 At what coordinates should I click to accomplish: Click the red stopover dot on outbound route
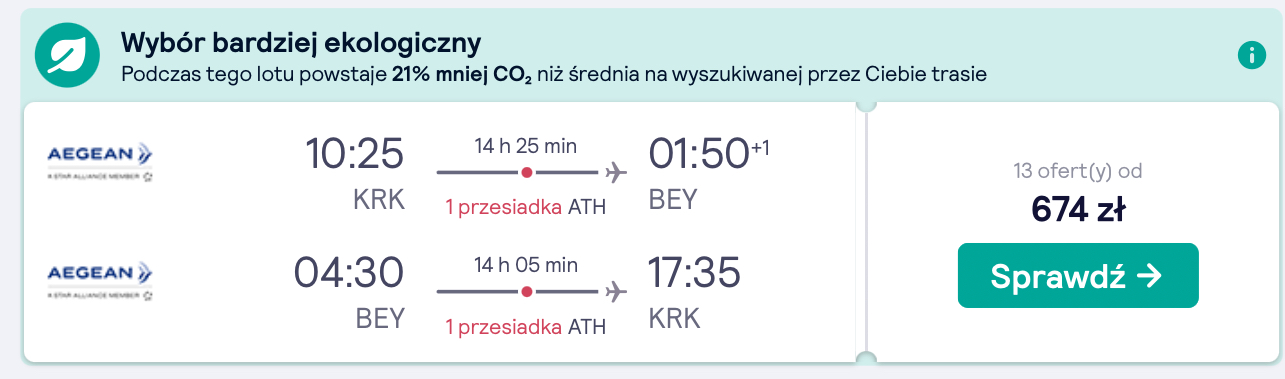coord(527,172)
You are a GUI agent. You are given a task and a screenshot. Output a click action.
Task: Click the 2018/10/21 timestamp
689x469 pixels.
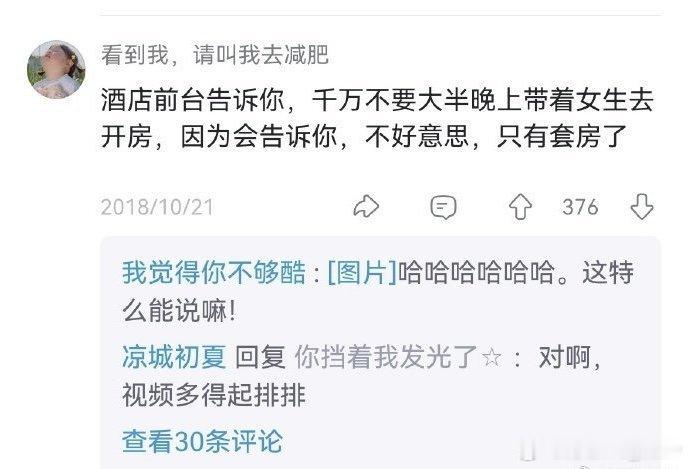pyautogui.click(x=157, y=207)
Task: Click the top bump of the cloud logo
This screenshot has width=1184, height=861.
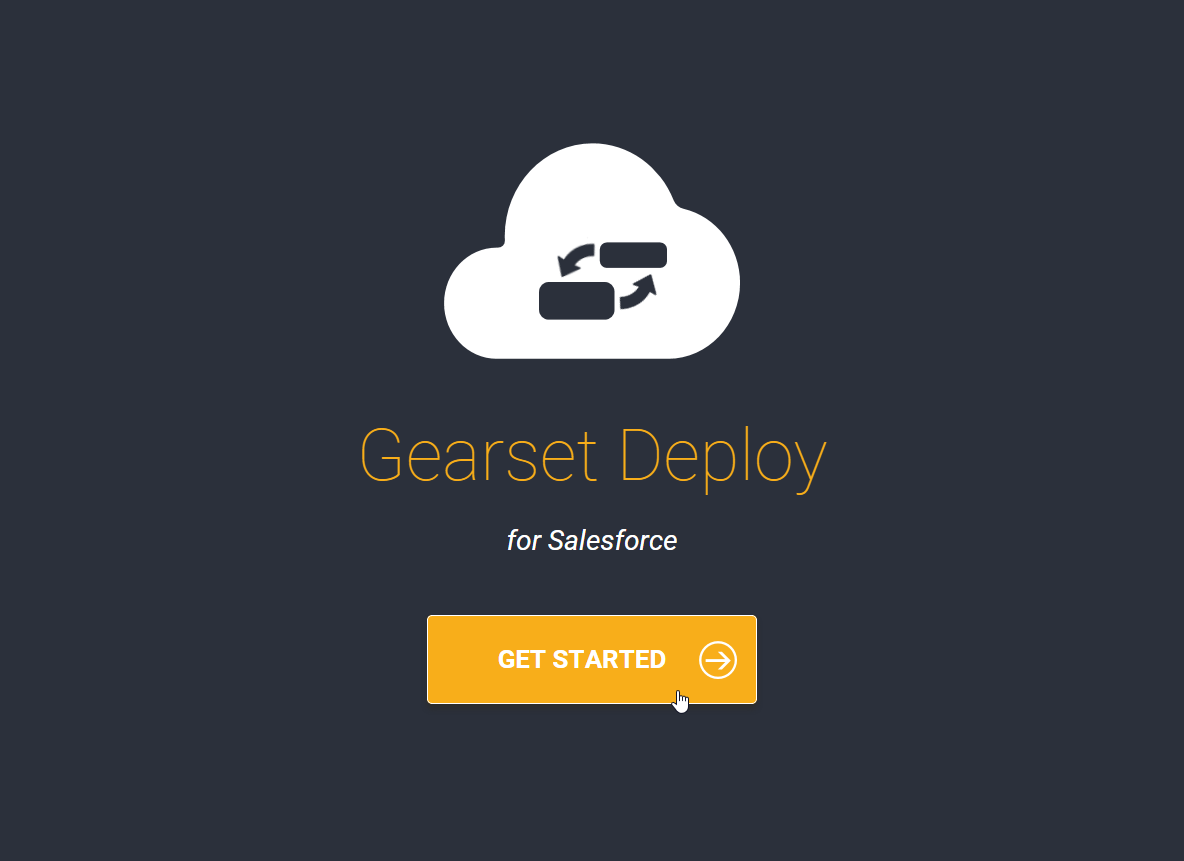Action: 592,160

-- What the exercise asks --
Please copy exactly the lines from the one containing "689x469 pixels." through the last line of the records, both ends included, and leave out any pictures.

-- Result for this task --
689x469 pixels.
pyautogui.click(x=157, y=207)
Task: Click the top bump of the cloud logo
This screenshot has width=1184, height=861.
Action: 592,160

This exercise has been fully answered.